Spend some time outdoors
Plan a time to exercise once a day
Connect with old friends by video or phone
Have a date night with your partner – virtually if necessary
Limit watching the news to once a day (or stop altogether)
Limit social media, unless it’s funny memes to make you smile
Focus on the positive aspects of social isolation -time to be creative, relax, pause and reflect
Read good news stories and look for the heroes!
Volunteer to help others
Spend some time each day doing something worthwhile, fulfilling, or inspiring
If, to take care of yourself, you need a child behaviour expert to support and help you to get you through this time, contact me here.
9. Try to be realistic about what you can achieve in a day
You will have good days and bad. Recognise there will be some days when it will be better to stop doing the chores and trying to get your child to do schoolwork, and just focus on your child’s needs for love and attention.

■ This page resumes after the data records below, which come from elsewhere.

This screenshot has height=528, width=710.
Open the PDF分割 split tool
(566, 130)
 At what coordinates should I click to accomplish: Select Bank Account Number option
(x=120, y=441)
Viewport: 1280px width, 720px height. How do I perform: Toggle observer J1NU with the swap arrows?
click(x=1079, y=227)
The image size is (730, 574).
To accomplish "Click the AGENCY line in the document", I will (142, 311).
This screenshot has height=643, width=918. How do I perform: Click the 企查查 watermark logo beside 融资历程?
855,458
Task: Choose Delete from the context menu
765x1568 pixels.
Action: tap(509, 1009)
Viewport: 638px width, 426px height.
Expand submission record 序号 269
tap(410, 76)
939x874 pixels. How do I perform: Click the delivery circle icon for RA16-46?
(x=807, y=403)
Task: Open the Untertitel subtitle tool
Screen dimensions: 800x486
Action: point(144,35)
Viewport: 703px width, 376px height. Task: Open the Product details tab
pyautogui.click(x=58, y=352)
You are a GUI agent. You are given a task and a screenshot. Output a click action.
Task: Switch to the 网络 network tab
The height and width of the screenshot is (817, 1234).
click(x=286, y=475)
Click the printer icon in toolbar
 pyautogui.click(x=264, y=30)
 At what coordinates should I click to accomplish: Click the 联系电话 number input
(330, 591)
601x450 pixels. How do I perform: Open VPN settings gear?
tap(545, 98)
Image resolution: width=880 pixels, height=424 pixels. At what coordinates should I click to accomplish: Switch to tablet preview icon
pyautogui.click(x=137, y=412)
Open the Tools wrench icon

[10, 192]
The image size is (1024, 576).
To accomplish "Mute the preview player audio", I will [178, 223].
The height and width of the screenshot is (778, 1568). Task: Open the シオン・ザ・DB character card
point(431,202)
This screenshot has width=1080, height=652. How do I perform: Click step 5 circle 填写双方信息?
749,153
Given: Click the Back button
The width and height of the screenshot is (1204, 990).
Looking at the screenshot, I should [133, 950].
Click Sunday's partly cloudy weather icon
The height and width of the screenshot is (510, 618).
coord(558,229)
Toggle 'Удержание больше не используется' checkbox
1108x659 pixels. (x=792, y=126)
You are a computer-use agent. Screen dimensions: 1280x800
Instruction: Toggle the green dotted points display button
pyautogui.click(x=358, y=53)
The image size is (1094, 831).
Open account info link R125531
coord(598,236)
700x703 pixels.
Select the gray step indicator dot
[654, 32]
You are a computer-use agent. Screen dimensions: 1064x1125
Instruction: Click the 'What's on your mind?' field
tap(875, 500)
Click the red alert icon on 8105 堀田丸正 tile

It may also help to consciously focus on being light-hearted and use a bit of humour. Go easy on yourself, and if there are things to be done, start again tomorrow.
10. Give yourself unconditional love
Do you beat yourself up for getting things wrong or not doing something perfectly? Some parents didn’t experience unconditional love growing up. The voice in their head is self-critical, negative, and insulting. Sadly, they also tend to be more critical of their children and the cycle is repeated.
Before giving your child unconditional love, Unconditional love begins with yourself. It is accepting yourself with all your faults. When your inner critic jumps in, thank it, but explain you’re going to think more accepting, positive thoughts.
No one should have the right to speak to you the way your inner critic does. If you catch yourself being self-critical, stop yourself, and think of how you could be more kind, accepting, non-judgemental towards yourself.
Interestingly, accepting yourself, faults and all, will stop you being so critical. That will help you to give your child the unconditional love you didn’t’ get growing up. It will also help change the ‘critical’ voice in your child’s head and break that cycle of negativity. A win / win!